While Gulliver's Kingdom is a spooky enough place with a giant concrete statue of a dead-looking Gulliver, it's really the location of this park that makes it true horror film material. The park sits at the foot on Mt. Fuji, about 15 minutes drive from the infamous Aokigahara forest. Aokigahara is an extremely popular suicide spot in Japan, where roughly 100 suicides occur each year. Definitely nightmare material.
7. Dogpatch USA - Marble Falls, USA
Dogpatch USA was a hillbilly themed park (modeled on Li'L Abner) that finally closed its doors in 1993 after a slew of issues. When the park opened in 1968 it enjoyed huge success, though in later years the theme dated badly and it quickly became unpopular. These days, Dogpatch USA is dilapidated and it seems more likely to have become a home to literal dogs, then to spend any more time amusing children and families.
8. Pripyat Amusement Park - Pripyat, Ukraine
One of the scariest places on this green earth has to be the Pripyat Amusement Park in the Ukraine. The doors to this ill-fated theme park opened for the first time on the very same day that the Chernobyl disaster happened, and the whole town of Pripyat was abandoned soon after. Their brand new theme park became a ghostly symbol of the fall of the town which had been purposely built for employees of Chernobyl and their families.
These days, 30 years later, Pripyat still lies uninhabited, and parts of the city are still extremely dangerous due to radiation, meaning not only is this theme park spooky, but it is also hugely dangerous.
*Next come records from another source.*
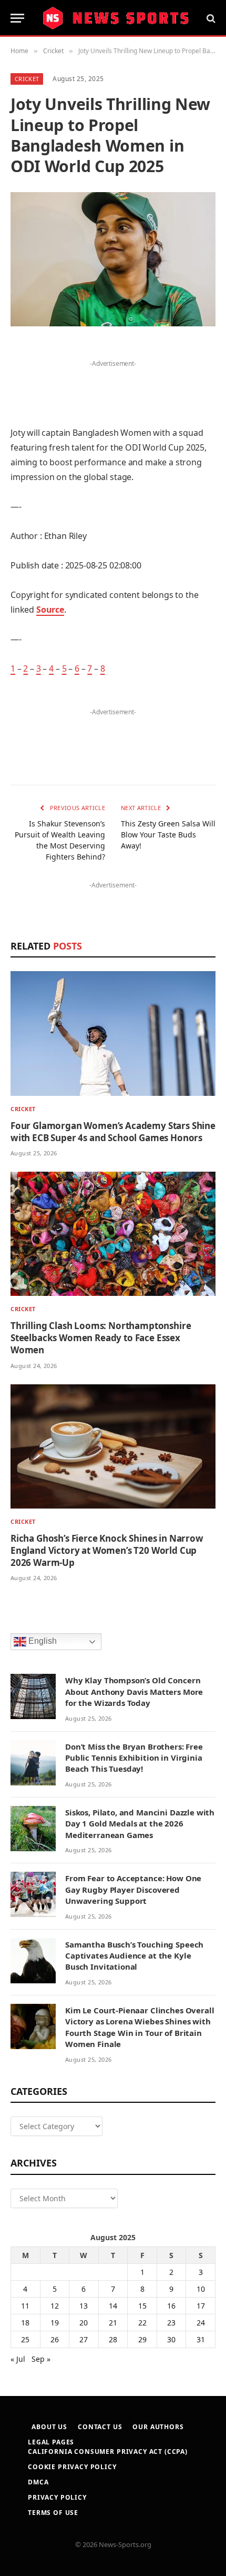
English (41, 1640)
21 (113, 2323)
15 (142, 2306)
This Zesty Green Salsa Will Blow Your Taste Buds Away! (168, 834)
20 (83, 2323)
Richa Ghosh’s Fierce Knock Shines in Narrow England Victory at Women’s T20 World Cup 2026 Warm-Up (107, 1550)
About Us (49, 2426)
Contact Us (100, 2426)
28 (113, 2339)
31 (201, 2339)
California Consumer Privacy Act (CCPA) (108, 2451)
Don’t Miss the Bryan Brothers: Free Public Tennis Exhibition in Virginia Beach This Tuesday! (134, 1757)
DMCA (38, 2482)
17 (201, 2306)
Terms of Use (53, 2512)
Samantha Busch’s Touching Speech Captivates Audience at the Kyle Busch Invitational (134, 1955)
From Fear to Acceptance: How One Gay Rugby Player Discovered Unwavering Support (133, 1889)
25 (25, 2339)
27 (83, 2339)
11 (25, 2306)
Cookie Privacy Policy (72, 2466)
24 (201, 2323)
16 (171, 2306)
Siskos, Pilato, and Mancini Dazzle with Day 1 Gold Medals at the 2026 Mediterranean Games (139, 1823)
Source (50, 609)
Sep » (41, 2359)
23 (171, 2323)
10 (201, 2289)
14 (113, 2306)
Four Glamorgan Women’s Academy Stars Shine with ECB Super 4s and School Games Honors (113, 1132)
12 (54, 2306)
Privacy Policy (57, 2497)
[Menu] (17, 18)
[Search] (209, 18)
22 (142, 2323)
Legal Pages (51, 2442)
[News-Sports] (115, 18)
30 (171, 2339)
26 (54, 2339)
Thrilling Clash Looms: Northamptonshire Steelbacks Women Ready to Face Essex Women (101, 1338)
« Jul (18, 2359)
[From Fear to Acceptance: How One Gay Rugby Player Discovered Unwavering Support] (33, 1894)
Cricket (27, 79)
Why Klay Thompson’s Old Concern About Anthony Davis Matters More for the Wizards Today (134, 1691)
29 (142, 2339)
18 (25, 2323)
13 (83, 2306)
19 (54, 2323)
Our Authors (157, 2426)
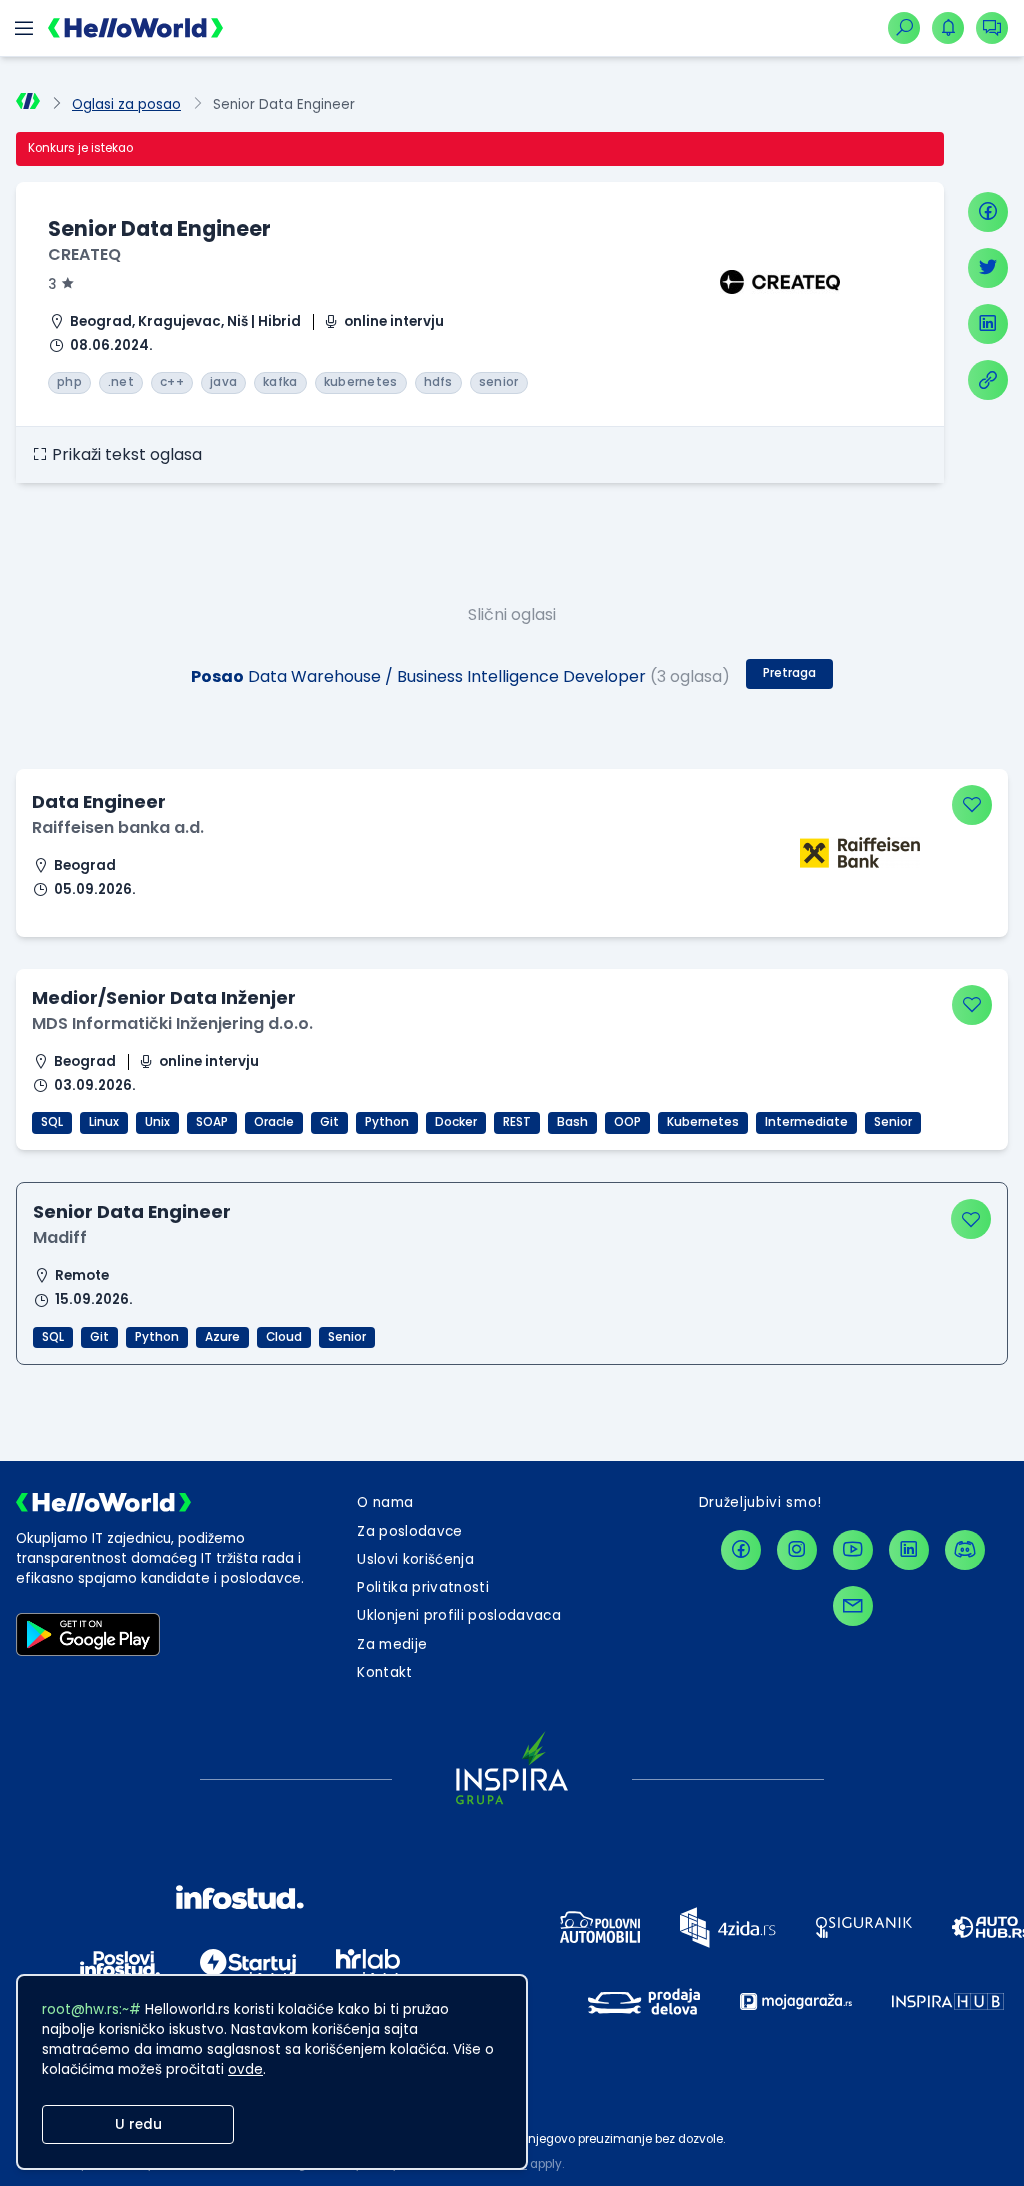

9. Takakanonuma Greenland - Hobara, Japan
Takakanonuma Greenland is a theme park that frequently comes up on lists of haunted places, and with good reason. This park, which was build in 1973, only stayed open two years before being closed due to several deaths having happened on its rides. For most this would be good enough reason to disassemble the park for good, but the owners disagreed and, after a renovation, it was reopened again in 1986. This time the park was much more of a success, but it was closed for the second time in 1999 after financial pressures.
The park lies very close to the local forests, and it's clear to see that forests have started to take over the enormous structures that once were the scenes of tragic deaths. In addition to the forests, it is also often shrouded in mist, giving the whole place a chilling, haunted feel.
10. Wonderland - Beijing, China
Close to the enormous city of Beijing lies a creepy reminder of an amusement park that was never quite finished. Wonderland was intended to be the biggest amusement park in Asia, and was planned to have a fairy tale town and castle similar to Disneyland. Unfortunately after funding ran out in 1998 construction on the project ended and ever since then the structures which had been either completed, or partially completed have been left to waste away, a skeleton of what it could have been.